Exercise objective: Go through the entries below and copy each line that holds the word "agent".

Stored records
.....

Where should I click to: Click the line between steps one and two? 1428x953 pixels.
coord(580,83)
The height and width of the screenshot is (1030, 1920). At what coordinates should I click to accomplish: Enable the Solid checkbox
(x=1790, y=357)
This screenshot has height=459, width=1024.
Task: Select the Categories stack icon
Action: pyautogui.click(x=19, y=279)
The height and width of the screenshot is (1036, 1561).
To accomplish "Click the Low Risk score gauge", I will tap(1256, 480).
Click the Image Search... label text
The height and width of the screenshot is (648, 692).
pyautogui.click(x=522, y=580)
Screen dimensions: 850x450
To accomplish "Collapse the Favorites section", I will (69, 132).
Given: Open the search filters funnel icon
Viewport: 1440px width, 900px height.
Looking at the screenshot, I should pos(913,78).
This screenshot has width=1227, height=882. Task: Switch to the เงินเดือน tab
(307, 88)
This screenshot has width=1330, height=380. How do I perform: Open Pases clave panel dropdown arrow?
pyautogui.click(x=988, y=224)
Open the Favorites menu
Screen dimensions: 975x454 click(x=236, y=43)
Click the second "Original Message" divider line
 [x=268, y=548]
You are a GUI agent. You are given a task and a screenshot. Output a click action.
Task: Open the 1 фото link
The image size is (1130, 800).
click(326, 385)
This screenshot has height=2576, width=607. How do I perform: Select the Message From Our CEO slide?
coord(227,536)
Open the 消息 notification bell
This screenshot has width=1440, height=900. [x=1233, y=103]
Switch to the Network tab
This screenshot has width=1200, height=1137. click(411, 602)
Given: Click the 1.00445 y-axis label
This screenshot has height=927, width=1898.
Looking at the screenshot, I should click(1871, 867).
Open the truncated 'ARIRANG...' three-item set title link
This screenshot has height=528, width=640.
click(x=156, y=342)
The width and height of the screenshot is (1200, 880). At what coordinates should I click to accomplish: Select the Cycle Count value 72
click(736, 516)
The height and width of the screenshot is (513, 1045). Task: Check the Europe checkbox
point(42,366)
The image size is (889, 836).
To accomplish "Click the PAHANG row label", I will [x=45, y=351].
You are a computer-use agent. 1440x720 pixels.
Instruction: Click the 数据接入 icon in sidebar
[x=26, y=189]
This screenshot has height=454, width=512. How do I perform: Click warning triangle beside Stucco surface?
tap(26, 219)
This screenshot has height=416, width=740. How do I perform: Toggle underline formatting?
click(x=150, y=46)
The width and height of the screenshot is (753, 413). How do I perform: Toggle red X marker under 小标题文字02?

.....

Written response:
You are a GUI agent. You are given a task and a screenshot. Output a click action.
You are a computer-use agent. 1440x720 pixels.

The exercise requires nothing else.